SHORT TASK:
Copy out everything from the line containing "Image resolution: width=1316" down to the line containing "Open the 已出库", both included, keeping each entry's wording and shifting every coordinate in the answers up by 71.

-- -- --

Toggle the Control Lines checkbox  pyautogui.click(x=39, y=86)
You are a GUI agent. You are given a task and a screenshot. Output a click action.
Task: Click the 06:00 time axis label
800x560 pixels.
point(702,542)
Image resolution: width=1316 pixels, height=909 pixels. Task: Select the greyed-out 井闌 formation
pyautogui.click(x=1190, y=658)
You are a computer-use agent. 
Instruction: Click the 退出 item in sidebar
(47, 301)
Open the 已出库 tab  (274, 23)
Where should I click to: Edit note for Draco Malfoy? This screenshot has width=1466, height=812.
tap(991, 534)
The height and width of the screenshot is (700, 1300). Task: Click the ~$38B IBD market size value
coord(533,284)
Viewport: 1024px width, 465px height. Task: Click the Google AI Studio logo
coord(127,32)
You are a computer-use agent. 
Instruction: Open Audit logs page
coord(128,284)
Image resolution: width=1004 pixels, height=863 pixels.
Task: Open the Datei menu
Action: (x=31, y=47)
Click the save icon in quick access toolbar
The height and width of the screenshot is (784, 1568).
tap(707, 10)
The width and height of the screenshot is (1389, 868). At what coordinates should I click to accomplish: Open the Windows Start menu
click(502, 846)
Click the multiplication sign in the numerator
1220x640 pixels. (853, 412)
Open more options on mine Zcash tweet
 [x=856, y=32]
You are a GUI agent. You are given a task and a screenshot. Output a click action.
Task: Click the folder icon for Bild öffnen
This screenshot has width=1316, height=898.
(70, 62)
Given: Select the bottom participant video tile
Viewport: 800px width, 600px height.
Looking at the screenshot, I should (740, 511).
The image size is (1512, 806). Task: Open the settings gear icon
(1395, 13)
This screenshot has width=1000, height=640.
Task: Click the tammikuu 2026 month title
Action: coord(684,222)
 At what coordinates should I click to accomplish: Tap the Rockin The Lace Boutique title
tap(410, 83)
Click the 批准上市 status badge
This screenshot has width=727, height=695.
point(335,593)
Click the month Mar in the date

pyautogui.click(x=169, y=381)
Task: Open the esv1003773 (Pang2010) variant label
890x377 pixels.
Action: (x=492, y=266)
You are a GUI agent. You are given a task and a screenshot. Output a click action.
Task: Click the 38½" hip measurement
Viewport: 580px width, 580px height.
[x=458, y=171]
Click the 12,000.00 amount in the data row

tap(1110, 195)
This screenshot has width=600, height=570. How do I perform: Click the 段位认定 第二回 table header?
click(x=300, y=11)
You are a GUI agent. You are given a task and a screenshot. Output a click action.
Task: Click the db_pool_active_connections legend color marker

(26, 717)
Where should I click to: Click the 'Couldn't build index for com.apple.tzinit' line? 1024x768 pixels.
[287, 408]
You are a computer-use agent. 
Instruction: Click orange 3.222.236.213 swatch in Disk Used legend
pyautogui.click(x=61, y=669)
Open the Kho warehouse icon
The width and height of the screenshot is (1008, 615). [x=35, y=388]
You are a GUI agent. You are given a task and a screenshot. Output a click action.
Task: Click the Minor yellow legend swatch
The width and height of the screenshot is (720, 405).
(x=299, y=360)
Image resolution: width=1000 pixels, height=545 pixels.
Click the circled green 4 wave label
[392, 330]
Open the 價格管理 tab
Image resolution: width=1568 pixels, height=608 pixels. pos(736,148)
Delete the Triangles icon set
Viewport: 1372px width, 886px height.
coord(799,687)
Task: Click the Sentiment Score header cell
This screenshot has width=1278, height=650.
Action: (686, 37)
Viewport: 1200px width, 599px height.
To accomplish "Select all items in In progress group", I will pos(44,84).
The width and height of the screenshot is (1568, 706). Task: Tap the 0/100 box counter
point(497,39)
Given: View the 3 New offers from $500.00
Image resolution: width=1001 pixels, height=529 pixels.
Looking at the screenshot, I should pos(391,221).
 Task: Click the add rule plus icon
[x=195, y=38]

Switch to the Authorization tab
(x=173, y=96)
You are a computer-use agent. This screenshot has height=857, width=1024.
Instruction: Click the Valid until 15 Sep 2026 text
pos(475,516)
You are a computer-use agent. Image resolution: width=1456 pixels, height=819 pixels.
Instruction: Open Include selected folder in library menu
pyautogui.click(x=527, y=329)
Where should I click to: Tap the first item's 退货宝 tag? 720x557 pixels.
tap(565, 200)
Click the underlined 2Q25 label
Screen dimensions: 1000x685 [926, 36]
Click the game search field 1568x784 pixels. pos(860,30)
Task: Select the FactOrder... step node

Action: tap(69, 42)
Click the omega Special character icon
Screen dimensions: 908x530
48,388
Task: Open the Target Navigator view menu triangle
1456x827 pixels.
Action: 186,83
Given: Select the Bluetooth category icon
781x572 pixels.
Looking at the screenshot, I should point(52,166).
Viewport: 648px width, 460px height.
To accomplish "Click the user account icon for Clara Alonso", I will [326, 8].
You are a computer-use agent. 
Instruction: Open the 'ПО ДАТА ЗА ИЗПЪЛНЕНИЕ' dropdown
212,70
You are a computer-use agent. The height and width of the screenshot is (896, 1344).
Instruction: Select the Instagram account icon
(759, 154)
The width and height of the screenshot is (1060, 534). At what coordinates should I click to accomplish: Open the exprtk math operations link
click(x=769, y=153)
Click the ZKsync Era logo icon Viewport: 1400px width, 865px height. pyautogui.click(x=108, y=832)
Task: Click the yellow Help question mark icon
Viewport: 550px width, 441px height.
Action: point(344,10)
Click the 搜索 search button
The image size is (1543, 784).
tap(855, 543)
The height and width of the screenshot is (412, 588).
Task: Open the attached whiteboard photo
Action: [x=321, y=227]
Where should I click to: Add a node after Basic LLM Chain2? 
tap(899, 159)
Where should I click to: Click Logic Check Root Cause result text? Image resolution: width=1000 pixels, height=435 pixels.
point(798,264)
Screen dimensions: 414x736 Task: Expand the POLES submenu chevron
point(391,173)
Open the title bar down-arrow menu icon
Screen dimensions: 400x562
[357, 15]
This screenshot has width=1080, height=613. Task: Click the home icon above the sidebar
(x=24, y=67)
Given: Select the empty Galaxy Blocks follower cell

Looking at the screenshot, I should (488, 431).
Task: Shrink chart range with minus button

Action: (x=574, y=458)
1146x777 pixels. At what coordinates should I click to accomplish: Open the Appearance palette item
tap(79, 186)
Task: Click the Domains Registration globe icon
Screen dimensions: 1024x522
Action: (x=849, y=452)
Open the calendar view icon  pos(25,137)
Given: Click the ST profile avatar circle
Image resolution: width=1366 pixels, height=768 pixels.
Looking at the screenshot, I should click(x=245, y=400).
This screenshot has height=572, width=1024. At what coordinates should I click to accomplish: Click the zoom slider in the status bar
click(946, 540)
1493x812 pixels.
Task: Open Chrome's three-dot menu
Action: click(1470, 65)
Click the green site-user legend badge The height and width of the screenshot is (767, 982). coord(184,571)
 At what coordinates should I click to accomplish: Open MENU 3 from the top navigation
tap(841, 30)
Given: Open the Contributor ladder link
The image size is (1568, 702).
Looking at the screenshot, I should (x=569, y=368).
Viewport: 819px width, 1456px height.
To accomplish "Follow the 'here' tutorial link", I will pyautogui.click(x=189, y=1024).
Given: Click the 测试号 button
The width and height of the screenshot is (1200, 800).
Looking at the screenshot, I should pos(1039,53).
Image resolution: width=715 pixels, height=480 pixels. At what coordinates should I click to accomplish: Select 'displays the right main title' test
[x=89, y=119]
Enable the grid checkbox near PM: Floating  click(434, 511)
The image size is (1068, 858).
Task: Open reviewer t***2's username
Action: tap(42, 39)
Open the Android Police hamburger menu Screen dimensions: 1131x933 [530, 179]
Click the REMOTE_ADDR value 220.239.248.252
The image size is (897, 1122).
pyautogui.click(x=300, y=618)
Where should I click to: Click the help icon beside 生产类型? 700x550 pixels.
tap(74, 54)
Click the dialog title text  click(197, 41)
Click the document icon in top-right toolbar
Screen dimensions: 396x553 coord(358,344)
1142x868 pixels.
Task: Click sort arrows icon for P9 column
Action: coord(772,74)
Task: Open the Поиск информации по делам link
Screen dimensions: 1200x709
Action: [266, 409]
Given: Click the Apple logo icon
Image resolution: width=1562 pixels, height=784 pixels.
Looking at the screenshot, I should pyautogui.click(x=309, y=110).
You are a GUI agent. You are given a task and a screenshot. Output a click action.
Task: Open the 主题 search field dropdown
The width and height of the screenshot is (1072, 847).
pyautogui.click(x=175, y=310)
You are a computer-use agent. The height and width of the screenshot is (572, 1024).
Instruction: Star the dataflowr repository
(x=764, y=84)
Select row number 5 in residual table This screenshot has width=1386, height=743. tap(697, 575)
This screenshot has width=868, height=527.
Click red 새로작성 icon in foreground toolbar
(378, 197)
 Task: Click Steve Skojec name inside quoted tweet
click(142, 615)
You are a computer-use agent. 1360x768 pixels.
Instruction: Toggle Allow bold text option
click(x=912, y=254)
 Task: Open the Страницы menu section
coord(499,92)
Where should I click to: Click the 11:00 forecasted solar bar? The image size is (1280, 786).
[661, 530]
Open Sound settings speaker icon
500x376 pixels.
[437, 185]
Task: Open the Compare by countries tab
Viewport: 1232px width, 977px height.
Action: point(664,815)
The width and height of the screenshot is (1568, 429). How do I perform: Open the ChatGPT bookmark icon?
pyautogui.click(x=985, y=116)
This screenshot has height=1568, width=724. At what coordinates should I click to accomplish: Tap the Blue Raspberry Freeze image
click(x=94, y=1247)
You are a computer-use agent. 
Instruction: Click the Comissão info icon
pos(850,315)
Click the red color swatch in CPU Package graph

-- -- --

FINISHED EXERCISE:
Image resolution: width=1316 pixels, height=909 pixels. Task: Select the greyed-out 井闌 formation
pyautogui.click(x=1261, y=729)
You are a computer-use agent. 
Instruction: Click the 退出 item in sidebar
(118, 372)
Open the 已出库 tab  (345, 94)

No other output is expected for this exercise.